Exercise Your Mind With Books
Our treadmill is surrounded by books.
When we go to the library, we don’t bring home five books; we bring home 50 books. My bedside table has at least six books stacked on top and close to 30 underneath. I have book gluttony like I have Bible gluttony.
Proficient readers live in households that contain over a hundred books. (Bortins 90)
A large collection of books, especially when observed through a child’s perspective, shows that the owner must value the words in those books. Someone who loves books can’t help but share their passion.
We have always read from a wide range of book genres and reading levels. Leigh mentions how an interaction with various levels of reading difficulty is important.
- When you read above a child’s reading level, it increases their vocabulary.
- Reading below a child’s reading level, even if it is just a board book, helps them master common words.
- Finding books at a child’s comfort level increases their reading skills.
How to Teach Phonics
If you know the grammar of phonics, rather the 70 sounds and 30 spelling rules, then you can teach someone to read.
An educated person is not someone who knows something, but someone who can explain what they know to others. (Bortins 92)
Somehow I learned to read. I remember countless workbooks and never understanding what I was doing.

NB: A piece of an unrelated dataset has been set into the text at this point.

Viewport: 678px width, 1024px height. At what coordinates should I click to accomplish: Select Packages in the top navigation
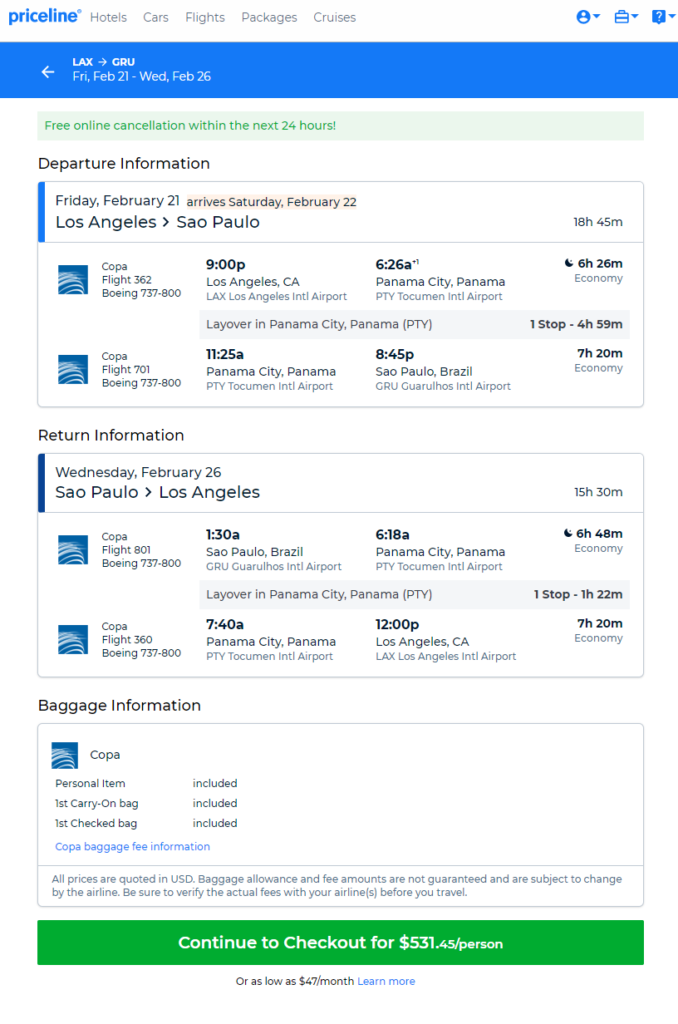tap(269, 17)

Teaching my children to read has felt like new learning to me, though. Knowing the structure and reasons why certain words are spelled the way they are has greatly improved my reading the past three years. I am grateful to re-learn phonics, that is if I was ever educated in phonics.
The Core mentions two books that “prepare” the teacher and provide a plan for teaching spelling.

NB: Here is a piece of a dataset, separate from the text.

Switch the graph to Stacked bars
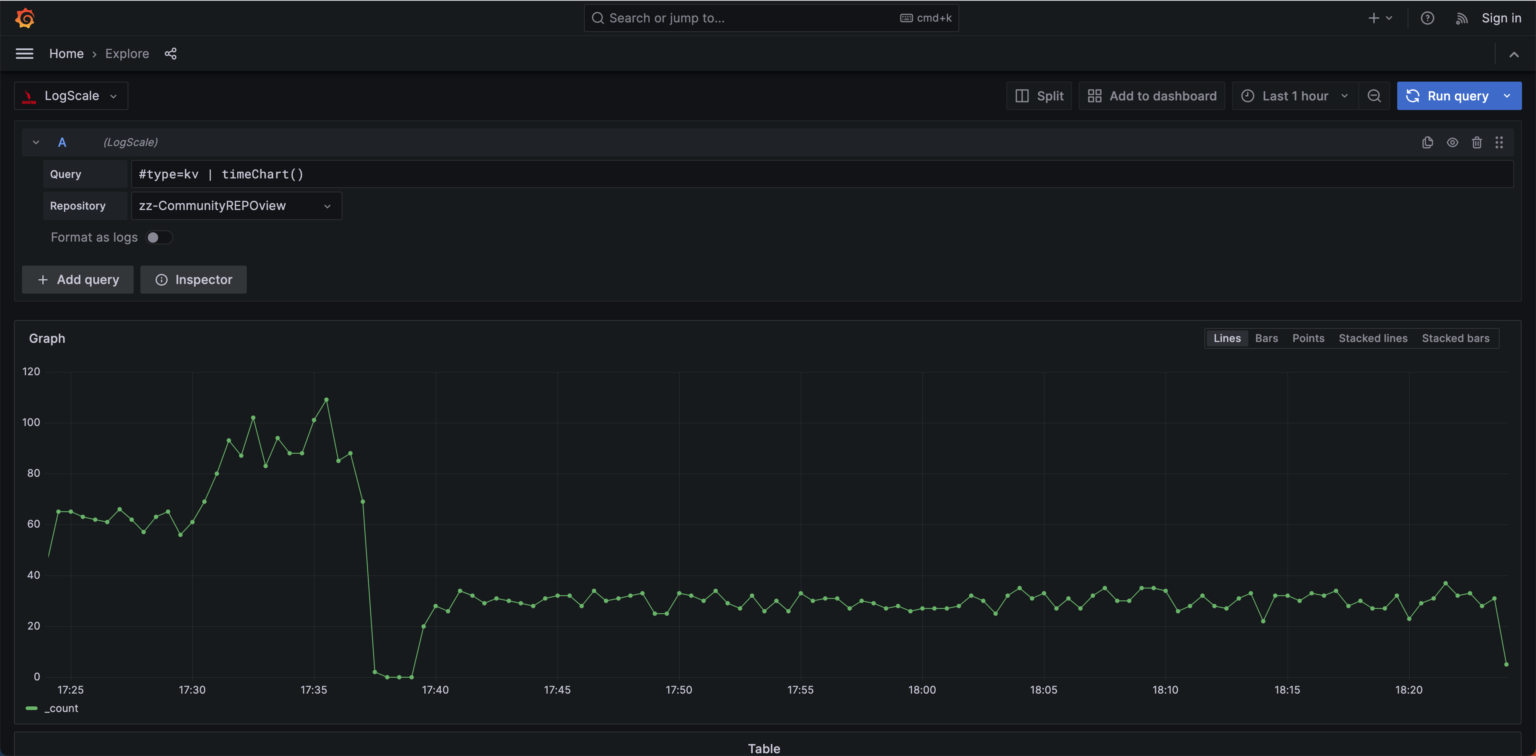1536x756 pixels. pos(1456,338)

If you want to teach your child to read using phonics rules, ideally you could have these two books in your tool belt, and use the books within your house to teach reading.
The classical model teaches students to depend on their own minds to retain information and not to rely on outside sources to think for them. If the preparatory work is rigorous, the subsequent studies will be much easier. (Bortins 100)
For this reason, I like All About Spelling. Lacking hoop-la and worksheets, it systematically teaches phonetic skills using multiple learning styles, without any teacher preparation prior to the lesson. It is a simple but effective program . . . and I need the structure it provides.
You Can Easily Learn a Foreign Language . . .
You can easily learn a foreign language, if you know the grammar or rules of phonics and writing (our next chapter).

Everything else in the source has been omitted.